Mysql compatible proxy to Elasticsearch, Mongo, Google Datastore backend sources, including join.
Make data more accessible and usable by querying data existing datasources using mysql protocol.
This proxy translates from mysql to backend protocol (elasticsearch, mongo, etc) by implementing a full
relational algebra layer to run sql queries and poly-fill missing features. So, a
backend key-value storage such as redis can now have aggregate functions, where etc.
- Distributed Distributed from the start, run queries across multiple servers
- Hackable DataSources Very easy to add a new DataSource for your custom data, files, json, csv, storage.
- Hackable Functions Add custom go functions to extend the sql language.
- Joins Get join functionality between heterogeneous sources.
- Frontends currently only MySql protocol is supported but Postgres, CQL, Memcached, etc are planned.
- Backends Elasticsearch, Google-Datastore, Mongo currently implemented.
Mongo | SQL Query |
---|---|
show collections |
show tables; |
na, -- runtime inspection | describe mytable; |
db.accounts.find({},{created:{"$gte":"1/1/2016"}}).count(); |
select count(*) from accounts WHERE created > "1/1/2016"; |
db.article.find({"year":{"$in": [2013,2014,2015] }},{}} |
select * from article WHERE year IN (2015,2014,2013); |
db.article.find({"created":{"$gte": new Date('Aug 01, 2011'), "$lte": new Date('Aug 03, 2013') },{title:1,count:1,author:1}} |
`SELECT title, count, author FROM article WHERE created BETWEEN todate("2011-08-01") AND todate("2013-08-03") |
db.article.find({"title":{"Pattern":"^list","Options":"i"}},{title:1,count:1}) |
SELECT title, count AS ct FROM article WHERE title like \"list%\" |
na, not avail in mongo (polyfill in dataux) | SELECT avg(CHAR_LENGTH(CAST( title, \"AS\", \"CHAR\"))) AS title_avg FROM article; |
need to document ... | select min(year), max(year), avg(year), sum(year) from table WHERE exists(a); |
ES API | SQL Query |
---|---|
Aliases | show tables; |
Mapping | describe mytable; |
hits.total for filter | select count(*) from table WHERE exists(a); |
aggs min, max, avg, sum | select min(year), max(year), avg(year), sum(year) from table WHERE exists(a); |
filter: terms | select * from table WHERE year IN (2015,2014,2013); |
filter: gte, range | select * from table WHERE year BETWEEN 2012 AND 2014 |
- Backends: Redis, CSV, Json-Files, Kafka, Rest api's
- Pub-Sub for Writes
Hacking
- see tools/importgithub for tool to import 2 days of github data for examples above.

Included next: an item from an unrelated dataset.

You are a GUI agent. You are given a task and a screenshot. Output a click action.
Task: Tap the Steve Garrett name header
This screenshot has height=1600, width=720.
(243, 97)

# to run queries below, run test data import
go get -u github.com/dataux/dataux
cd $GOPATH/src/github.com/dataux/dataux/tools/importgithub
go build
./importgithub ## will import ~200k plus docs from Github archive
- Data-Accessability Making it easier to query, access, share, and use data. Protocol shifting (for accessibility). Sharing/Replication between db types.

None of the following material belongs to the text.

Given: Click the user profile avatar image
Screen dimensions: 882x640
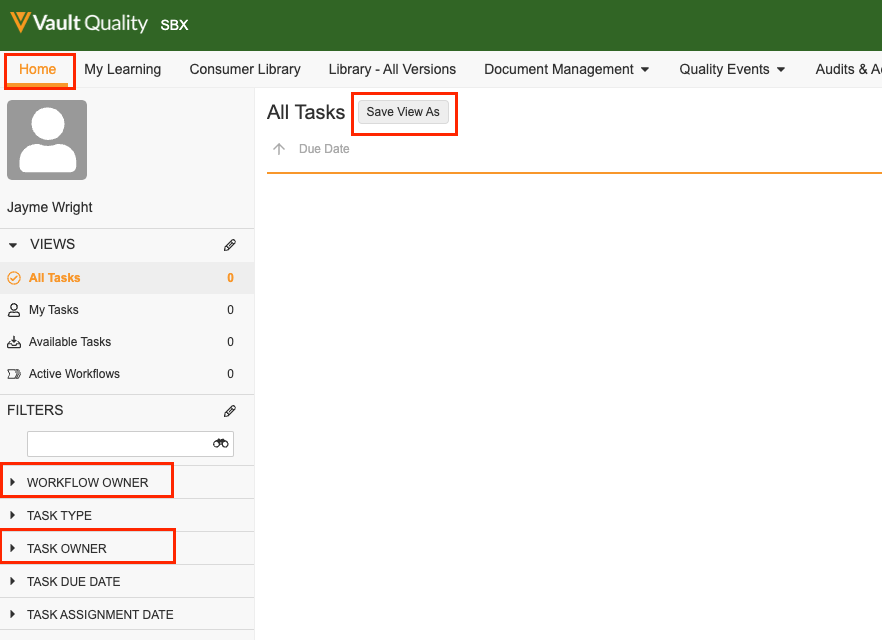Looking at the screenshot, I should coord(47,140).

- Scalability/Sharding Implement sharding, connection sharing
Name | Scaling | Ease Of Access (sql, etc) | Comments |
---|---|---|---|
Vitess | Y | for scaling (sharding), very mature | |
twemproxy | Y | for scaling memcache | |
Couchbase N1QL | Y | Y | sql interface to couchbase k/v (and full-text-index) |
prestodb | Y | query front end to multiple backends, distributed | |
cratedb | Y | Y | all-in-one db, not a proxy, sql to es |
codis | Y | for scaling redis | |
MariaDB MaxScale | Y | for scaling mysql/mariadb (sharding) mature | |
Netflix Dynomite | Y | not really sql, just multi-store k/v | |
redishappy | Y | for scaling redis, haproxy | |
mixer | Y | simple mysql sharding |
We use more and more databases, flatfiles, message queues, etc. For db's the primary reader/writer is fine but secondary readers such as investigating ad-hoc issues means we might be accessing and learning many different query languages.

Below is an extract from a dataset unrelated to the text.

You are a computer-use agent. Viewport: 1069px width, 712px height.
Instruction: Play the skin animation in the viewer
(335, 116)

Credit to mixer, derived mysql connection pieces from it (which was forked from vitess).
In Internet architectures, data systems are typically categorized into source-of-truth systems that serve as primary stores for the user-generated writes, and derived data stores or indexes which serve reads and other complex queries. The data in these secondary stores is often derived from the primary data through custom transformations, sometimes involving complex processing driven by business logic. Similarly data in caching tiers is derived from reads against the primary data store, but needs to get invalidated or refreshed when the primary data gets mutated. A fundamental requirement emerging from these kinds of data architectures is the need to reliably capture, flow and process primary data changes.
from Databus